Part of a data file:
● ● ● ● ● ● ●

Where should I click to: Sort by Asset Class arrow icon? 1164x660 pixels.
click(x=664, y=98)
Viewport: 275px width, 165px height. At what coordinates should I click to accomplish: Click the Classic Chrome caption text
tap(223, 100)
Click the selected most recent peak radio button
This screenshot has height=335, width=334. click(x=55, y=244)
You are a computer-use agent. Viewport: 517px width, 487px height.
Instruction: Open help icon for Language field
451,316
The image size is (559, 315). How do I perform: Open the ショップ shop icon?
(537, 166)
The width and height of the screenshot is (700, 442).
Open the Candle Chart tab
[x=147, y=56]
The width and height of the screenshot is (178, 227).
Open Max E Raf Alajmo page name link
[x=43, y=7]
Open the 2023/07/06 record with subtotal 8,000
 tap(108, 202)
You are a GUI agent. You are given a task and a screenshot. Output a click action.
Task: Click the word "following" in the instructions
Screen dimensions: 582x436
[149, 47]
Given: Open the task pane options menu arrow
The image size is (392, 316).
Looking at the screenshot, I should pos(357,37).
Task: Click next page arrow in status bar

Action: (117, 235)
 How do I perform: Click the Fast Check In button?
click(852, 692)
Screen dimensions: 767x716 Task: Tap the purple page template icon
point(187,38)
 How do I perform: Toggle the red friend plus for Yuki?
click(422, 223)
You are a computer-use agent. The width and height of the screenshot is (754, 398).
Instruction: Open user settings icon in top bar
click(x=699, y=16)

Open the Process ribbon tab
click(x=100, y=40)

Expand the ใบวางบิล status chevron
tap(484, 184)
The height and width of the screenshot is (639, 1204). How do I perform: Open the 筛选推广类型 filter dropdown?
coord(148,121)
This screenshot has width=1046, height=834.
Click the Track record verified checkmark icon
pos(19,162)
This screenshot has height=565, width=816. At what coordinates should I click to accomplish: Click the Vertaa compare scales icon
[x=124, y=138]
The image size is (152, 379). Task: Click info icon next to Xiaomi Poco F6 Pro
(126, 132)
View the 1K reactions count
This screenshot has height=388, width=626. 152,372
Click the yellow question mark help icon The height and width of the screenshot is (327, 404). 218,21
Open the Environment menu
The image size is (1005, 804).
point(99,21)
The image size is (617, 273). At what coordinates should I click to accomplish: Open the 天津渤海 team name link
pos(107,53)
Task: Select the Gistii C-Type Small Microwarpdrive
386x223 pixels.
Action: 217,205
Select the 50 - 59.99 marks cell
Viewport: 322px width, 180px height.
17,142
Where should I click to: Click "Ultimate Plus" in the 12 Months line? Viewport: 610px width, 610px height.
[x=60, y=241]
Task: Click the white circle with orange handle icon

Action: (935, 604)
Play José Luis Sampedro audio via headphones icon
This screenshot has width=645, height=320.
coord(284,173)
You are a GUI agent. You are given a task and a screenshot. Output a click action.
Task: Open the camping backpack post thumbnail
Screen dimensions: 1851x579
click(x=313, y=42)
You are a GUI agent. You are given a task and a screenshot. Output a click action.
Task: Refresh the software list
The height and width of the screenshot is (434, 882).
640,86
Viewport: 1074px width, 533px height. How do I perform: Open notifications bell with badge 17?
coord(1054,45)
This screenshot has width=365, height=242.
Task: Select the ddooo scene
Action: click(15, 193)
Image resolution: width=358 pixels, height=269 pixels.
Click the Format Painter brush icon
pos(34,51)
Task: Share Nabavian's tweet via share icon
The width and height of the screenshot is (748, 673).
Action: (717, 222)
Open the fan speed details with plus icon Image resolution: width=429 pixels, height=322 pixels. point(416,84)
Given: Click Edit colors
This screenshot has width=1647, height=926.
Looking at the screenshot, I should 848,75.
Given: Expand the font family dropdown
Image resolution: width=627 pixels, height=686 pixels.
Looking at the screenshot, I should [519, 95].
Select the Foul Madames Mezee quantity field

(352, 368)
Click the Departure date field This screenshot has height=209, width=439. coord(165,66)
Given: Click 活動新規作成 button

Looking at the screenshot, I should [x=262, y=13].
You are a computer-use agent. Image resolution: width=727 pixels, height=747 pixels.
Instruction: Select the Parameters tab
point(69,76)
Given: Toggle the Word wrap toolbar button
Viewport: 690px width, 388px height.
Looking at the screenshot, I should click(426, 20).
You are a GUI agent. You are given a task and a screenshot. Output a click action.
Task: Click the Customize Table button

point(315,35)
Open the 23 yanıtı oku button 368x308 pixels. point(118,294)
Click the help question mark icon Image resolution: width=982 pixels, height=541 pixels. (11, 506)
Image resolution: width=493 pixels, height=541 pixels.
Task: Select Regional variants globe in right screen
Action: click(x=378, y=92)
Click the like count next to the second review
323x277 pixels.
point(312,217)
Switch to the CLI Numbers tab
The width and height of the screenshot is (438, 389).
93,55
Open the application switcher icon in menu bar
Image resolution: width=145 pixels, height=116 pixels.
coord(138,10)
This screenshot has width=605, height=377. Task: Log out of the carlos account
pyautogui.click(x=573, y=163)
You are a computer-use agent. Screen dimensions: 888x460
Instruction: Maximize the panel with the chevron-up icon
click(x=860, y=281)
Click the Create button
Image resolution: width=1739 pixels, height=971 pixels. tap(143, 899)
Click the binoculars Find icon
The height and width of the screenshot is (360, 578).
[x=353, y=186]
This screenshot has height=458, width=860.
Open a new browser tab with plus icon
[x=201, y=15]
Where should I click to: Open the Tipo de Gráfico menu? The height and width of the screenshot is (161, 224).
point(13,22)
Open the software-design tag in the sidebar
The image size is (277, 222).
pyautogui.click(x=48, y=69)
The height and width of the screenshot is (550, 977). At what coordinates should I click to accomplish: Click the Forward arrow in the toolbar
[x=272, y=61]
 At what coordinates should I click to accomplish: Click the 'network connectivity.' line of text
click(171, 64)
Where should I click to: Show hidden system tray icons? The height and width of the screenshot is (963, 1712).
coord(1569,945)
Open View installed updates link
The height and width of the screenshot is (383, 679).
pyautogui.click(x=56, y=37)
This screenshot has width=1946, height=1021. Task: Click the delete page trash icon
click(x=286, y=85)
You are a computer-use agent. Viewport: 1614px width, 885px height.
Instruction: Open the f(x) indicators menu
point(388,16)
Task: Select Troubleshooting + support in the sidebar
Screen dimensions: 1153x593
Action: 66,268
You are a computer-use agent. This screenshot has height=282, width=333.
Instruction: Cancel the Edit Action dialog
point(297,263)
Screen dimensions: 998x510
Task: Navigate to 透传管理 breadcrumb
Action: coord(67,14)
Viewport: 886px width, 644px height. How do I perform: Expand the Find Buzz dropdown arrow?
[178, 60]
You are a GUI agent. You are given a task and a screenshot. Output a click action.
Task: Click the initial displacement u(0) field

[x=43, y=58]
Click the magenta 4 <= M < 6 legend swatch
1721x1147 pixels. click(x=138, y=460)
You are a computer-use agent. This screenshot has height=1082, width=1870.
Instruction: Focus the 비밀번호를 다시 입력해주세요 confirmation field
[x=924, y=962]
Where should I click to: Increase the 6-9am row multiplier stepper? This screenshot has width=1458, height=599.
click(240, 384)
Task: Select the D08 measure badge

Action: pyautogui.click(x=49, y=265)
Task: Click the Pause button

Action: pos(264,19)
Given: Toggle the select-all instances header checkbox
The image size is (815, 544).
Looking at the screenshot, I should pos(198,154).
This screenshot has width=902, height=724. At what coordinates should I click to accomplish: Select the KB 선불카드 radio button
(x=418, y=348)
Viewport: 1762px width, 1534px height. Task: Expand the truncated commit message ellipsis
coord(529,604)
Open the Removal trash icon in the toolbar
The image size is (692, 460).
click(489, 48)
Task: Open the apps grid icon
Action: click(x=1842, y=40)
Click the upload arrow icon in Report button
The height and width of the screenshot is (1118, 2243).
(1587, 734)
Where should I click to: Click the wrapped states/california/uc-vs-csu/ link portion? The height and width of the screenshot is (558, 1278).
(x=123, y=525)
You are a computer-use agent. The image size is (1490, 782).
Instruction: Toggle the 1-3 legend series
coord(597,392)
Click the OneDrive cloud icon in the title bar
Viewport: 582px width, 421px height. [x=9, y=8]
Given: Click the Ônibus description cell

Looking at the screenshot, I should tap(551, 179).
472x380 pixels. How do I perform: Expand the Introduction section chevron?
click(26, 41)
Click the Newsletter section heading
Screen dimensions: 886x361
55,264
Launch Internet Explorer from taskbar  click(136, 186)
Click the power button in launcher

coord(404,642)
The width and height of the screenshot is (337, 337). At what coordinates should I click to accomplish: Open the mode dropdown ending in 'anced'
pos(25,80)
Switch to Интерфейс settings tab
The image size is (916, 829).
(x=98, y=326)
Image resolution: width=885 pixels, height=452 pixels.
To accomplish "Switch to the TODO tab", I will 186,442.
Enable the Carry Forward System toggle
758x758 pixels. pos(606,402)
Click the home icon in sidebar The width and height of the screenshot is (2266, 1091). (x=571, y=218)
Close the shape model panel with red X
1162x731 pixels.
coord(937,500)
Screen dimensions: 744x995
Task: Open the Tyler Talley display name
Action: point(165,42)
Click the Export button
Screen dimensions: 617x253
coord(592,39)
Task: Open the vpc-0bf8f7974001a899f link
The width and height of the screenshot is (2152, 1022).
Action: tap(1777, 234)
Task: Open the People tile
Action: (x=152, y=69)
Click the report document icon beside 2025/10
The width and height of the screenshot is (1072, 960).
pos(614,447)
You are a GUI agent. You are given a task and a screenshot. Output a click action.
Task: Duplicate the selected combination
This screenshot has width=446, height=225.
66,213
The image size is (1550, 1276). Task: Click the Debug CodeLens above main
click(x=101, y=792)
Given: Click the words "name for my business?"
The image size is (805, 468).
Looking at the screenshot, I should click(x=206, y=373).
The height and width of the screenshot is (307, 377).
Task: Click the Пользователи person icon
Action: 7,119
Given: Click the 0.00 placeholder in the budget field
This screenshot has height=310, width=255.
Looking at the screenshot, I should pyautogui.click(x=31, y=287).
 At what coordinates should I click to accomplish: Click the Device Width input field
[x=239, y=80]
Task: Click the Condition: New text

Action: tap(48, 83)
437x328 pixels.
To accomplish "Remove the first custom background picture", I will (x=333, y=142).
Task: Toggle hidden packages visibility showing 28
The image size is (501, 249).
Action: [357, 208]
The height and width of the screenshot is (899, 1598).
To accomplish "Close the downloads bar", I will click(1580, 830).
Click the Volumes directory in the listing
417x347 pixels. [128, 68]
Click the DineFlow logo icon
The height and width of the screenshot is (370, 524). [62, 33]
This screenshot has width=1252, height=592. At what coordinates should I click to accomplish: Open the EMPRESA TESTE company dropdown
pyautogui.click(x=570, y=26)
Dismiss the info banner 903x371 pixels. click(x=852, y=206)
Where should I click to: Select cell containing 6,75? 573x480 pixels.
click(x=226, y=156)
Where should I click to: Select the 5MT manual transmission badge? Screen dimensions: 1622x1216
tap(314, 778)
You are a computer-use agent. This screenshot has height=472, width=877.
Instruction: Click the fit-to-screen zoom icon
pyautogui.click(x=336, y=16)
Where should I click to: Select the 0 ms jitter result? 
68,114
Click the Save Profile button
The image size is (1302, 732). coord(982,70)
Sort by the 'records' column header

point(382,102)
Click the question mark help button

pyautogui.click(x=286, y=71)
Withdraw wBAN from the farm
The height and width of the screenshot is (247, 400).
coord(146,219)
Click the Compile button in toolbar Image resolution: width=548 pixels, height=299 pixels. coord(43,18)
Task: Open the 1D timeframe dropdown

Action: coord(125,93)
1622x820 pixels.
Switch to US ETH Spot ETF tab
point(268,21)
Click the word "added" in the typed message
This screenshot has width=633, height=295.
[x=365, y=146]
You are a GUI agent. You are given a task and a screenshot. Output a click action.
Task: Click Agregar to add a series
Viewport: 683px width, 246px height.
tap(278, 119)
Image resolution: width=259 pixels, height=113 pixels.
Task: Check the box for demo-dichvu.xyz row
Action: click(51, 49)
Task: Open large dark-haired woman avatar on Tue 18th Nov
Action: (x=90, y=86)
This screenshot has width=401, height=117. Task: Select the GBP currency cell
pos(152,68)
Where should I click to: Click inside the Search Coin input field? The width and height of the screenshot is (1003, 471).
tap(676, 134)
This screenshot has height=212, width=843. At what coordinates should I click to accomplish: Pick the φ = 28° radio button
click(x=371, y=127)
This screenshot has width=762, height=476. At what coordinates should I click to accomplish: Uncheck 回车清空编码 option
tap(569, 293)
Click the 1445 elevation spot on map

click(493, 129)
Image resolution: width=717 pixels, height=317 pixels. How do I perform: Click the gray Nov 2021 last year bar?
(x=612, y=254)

● ● ● ● ● ● ●

TASK TO CARRY OUT
Reproduce verbatim the lines of the records from the line containing "Given: Click the words" through the line containing "pyautogui.click(x=336, y=16)", including both of those lines.

TASK RESPONSE
Given: Click the words "name for my business?"
The image size is (805, 468).
Looking at the screenshot, I should click(x=206, y=373).
The height and width of the screenshot is (307, 377).
Task: Click the Пользователи person icon
Action: 7,119
Given: Click the 0.00 placeholder in the budget field
This screenshot has height=310, width=255.
Looking at the screenshot, I should pyautogui.click(x=31, y=287).
 At what coordinates should I click to accomplish: Click the Device Width input field
[x=239, y=80]
Task: Click the Condition: New text

Action: tap(48, 83)
437x328 pixels.
To accomplish "Remove the first custom background picture", I will (x=333, y=142).
Task: Toggle hidden packages visibility showing 28
The image size is (501, 249).
Action: [357, 208]
The height and width of the screenshot is (899, 1598).
To accomplish "Close the downloads bar", I will click(1580, 830).
Click the Volumes directory in the listing
417x347 pixels. [128, 68]
Click the DineFlow logo icon
The height and width of the screenshot is (370, 524). [62, 33]
This screenshot has width=1252, height=592. At what coordinates should I click to accomplish: Open the EMPRESA TESTE company dropdown
pyautogui.click(x=570, y=26)
Dismiss the info banner 903x371 pixels. click(x=852, y=206)
Where should I click to: Select cell containing 6,75? 573x480 pixels.
click(x=226, y=156)
Where should I click to: Select the 5MT manual transmission badge? Screen dimensions: 1622x1216
tap(314, 778)
You are a computer-use agent. This screenshot has height=472, width=877.
Instruction: Click the fit-to-screen zoom icon
pyautogui.click(x=336, y=16)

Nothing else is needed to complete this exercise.